Using Replication-Related Techniques to Examine the Significance of Fabrics in Mississippian Society
|Title||Using Replication-Related Techniques to Examine the Significance of Fabrics in Mississippian Society|
|Publication Type||Journal Article|
|Year of Publication||2011|
|Keywords||Mississippian societies, replication stidues, southeastern North America, Textiles|
Fabrics and other fiber perishables only rarely survive in the archaeological record. To supplement analysis of physical remains, archaeologists have found that replication and related techniques can be useful in many ways. This paper focuses on the role of smaller-scale studies in investigating hypotheses about the significance of fabrics in southeastern North America between about 1000 and 400 years ago, as well as noting ways in which replication-related studies might provide additional useful information in proving or disproving particular hypotheses.
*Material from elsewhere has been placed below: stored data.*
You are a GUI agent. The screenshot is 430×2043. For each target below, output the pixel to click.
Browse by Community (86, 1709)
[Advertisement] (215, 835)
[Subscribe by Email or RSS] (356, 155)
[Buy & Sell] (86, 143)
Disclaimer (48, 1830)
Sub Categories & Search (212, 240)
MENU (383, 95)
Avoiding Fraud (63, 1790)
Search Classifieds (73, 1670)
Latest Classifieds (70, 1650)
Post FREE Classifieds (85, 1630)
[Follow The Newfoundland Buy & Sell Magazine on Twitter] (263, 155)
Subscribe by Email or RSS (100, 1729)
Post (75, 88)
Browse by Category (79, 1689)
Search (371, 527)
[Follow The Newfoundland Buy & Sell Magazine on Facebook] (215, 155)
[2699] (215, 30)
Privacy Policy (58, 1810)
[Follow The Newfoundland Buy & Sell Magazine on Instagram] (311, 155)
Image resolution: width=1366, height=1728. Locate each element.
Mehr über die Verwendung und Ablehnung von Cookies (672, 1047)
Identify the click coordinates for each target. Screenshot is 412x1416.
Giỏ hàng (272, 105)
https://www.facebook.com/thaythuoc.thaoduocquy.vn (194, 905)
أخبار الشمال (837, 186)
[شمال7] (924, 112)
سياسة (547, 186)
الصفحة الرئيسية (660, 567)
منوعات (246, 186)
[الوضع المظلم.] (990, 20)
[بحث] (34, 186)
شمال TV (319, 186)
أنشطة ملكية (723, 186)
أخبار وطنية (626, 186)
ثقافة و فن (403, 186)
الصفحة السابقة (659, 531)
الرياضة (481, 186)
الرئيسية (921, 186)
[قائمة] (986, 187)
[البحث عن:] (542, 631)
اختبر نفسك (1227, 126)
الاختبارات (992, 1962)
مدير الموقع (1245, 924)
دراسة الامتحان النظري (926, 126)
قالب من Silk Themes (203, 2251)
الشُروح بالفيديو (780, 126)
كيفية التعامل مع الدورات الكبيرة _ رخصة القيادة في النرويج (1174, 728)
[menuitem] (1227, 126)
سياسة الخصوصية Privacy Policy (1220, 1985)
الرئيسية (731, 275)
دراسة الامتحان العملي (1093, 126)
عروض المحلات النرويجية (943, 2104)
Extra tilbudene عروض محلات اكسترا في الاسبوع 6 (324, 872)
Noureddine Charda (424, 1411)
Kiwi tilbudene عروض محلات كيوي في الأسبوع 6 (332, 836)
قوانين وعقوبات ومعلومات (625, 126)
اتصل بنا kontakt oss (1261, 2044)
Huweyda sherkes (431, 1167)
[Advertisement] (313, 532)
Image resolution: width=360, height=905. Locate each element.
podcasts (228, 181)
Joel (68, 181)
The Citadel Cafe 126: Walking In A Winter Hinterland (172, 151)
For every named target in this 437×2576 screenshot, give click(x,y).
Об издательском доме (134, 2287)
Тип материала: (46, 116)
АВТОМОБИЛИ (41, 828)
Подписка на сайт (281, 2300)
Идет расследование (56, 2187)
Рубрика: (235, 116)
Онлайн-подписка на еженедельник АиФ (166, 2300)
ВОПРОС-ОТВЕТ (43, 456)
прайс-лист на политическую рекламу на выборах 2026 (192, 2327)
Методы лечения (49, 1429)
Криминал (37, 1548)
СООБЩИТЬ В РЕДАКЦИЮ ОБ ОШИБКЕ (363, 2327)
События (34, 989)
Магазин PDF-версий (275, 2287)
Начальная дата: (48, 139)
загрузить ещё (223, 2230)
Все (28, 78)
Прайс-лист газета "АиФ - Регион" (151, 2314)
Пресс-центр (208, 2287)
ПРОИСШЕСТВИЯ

As one case study, I discuss how replication-related techniques assisted me in learning more about fabrics made and used around 700 years ago in a particular Mississippian village, including something of their social and economic significance, as well as what sorts of useful information about Mississippian fabrics might be derived through additional work along these lines. Replication-related experimentation can provide important information about the time and skill required to produce particular fabrics, and thus about the socioeconomic significance of such materials and their production within a particular community. To avoid misleading results, however, large-scale projects and multiple experiments are recommended.